We want to be kind to ourselves and others about body-type. This has become a popular topic of discussion in recent years, coming off of a trend of physical fitness that made most average people feel uncomfortable in their skin. The term “Dad Bod” even took hold, praising the less-muscular physique seen on celebrity men like Ben Affleck (when not filming one of his action-flicks). As trends change, we hear less praise for the softer physical side of the male body, and this comes with its benefits.
As much as we agree that we are all worthy of love no matter how we look, there are reasons why weight should be managed, especially as we age. If you are concerned about aging in the healthiest possible manner, there are reasons to say “so long” to the dad bod of yesteryear and Hello to a fit new you. A study out of Harvard suggests that even a pleasantly plump physique could correlate to a shorter lifespan as well as concerning health conditions.

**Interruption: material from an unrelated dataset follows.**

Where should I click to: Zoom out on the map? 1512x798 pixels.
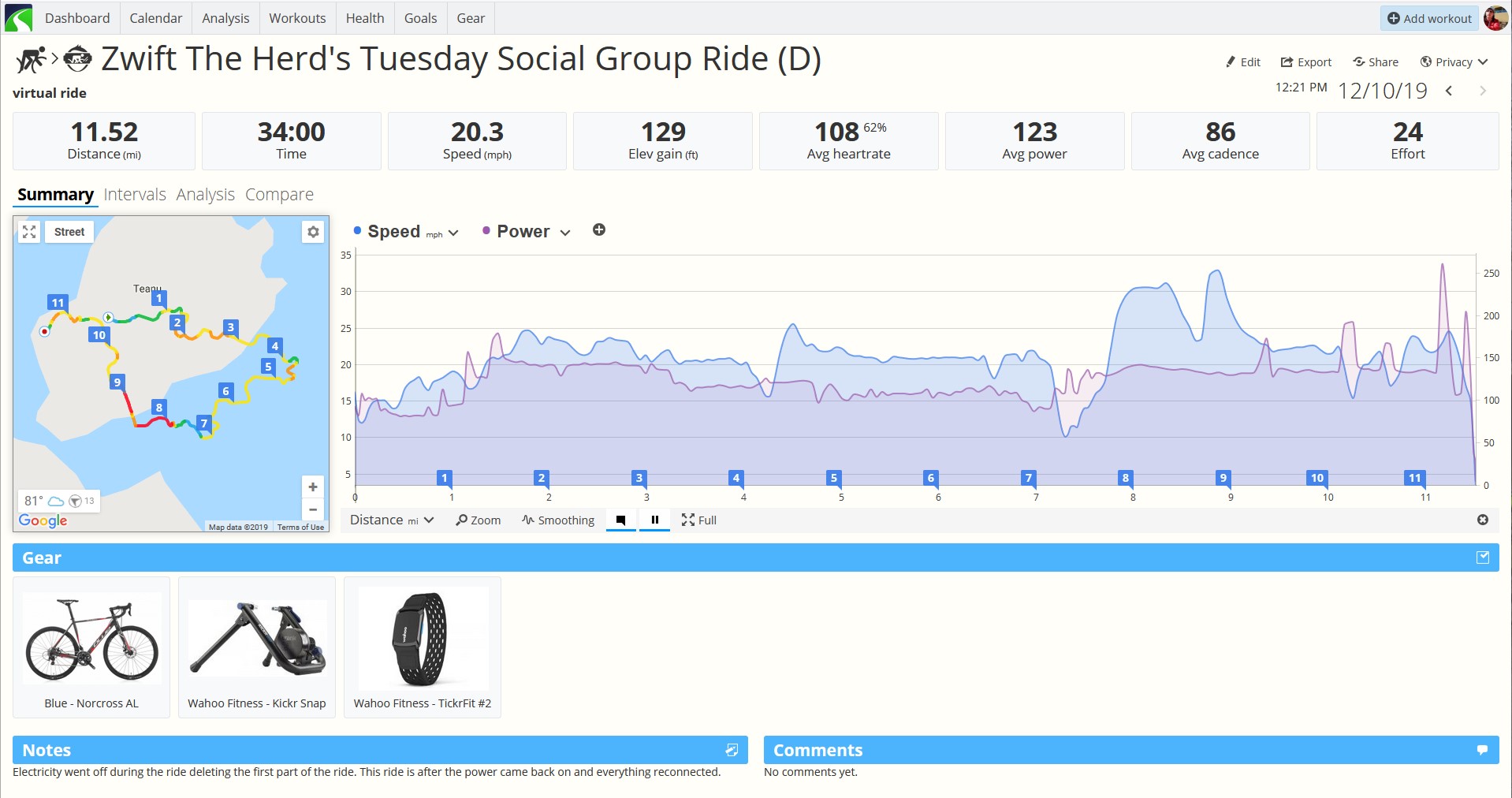click(x=313, y=509)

This particular Harvard study collected data from both the Nurse’s Health Study, conducted from 1976 to 2012 and the Health Professionals Follow-up Study, conducted from 1986 to 2012. In combination, these two historical studies collected important health data for approximately 93,000 individuals. One of those measurements was weight. The first recording occurred at age 18 for females, and age 21 for males. The last recorded weight took place at age 55.

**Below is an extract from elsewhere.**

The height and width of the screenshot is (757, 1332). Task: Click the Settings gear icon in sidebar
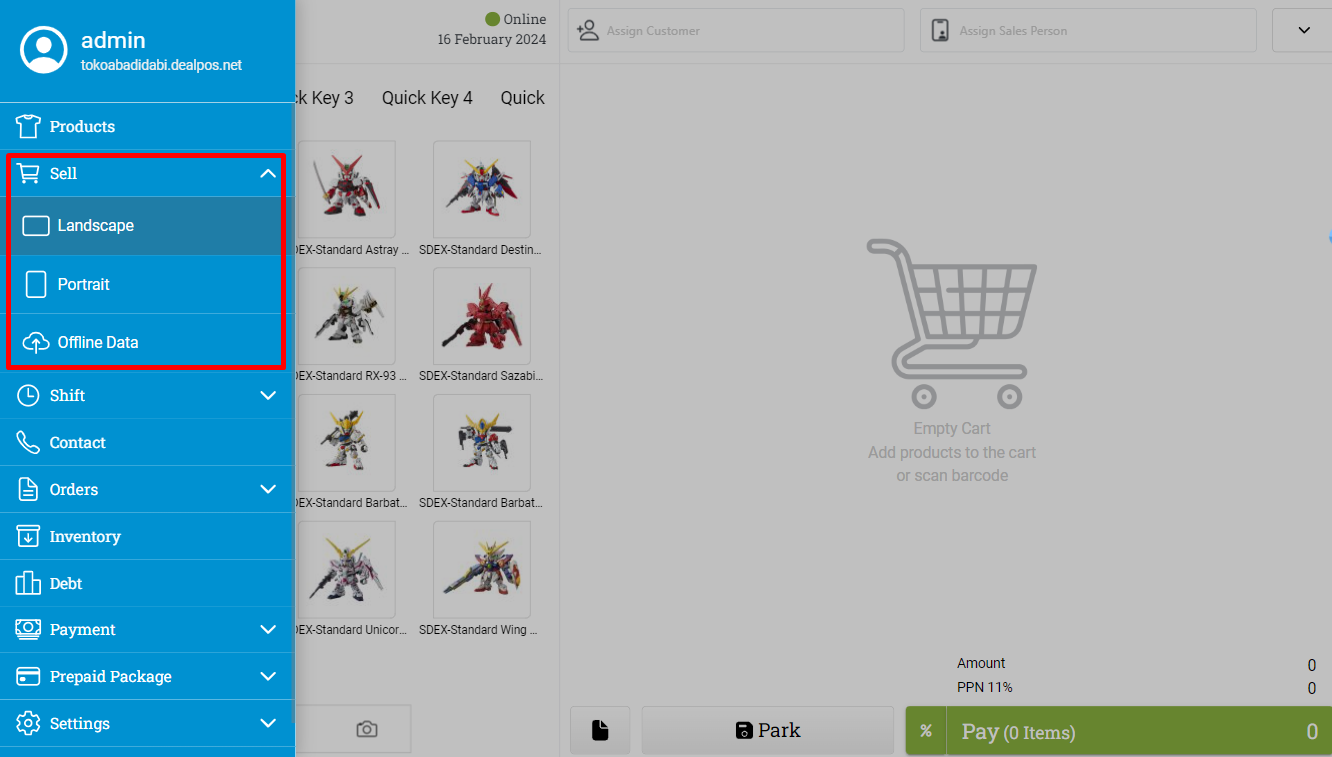click(28, 723)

Participants who gained weight experienced more markers for certain medical conditions. The percentage of risk increased as follows:
- 30% increased risk for Type II diabetes
- 14% increased risk for hypertension
- 8% increased risk for cardiovascular disease
- 5% increased risk for premature death
The correlation between weight and healthy aging was found to decrease by 17% for each 11 pounds a person gained during the study. In addition to the listed health risks, men who hold excess weight are also more likely to suffer urological problems such as prostatitis, enlarged prostate, and even prostate cancer. Erectile dysfunction is also associated with weight.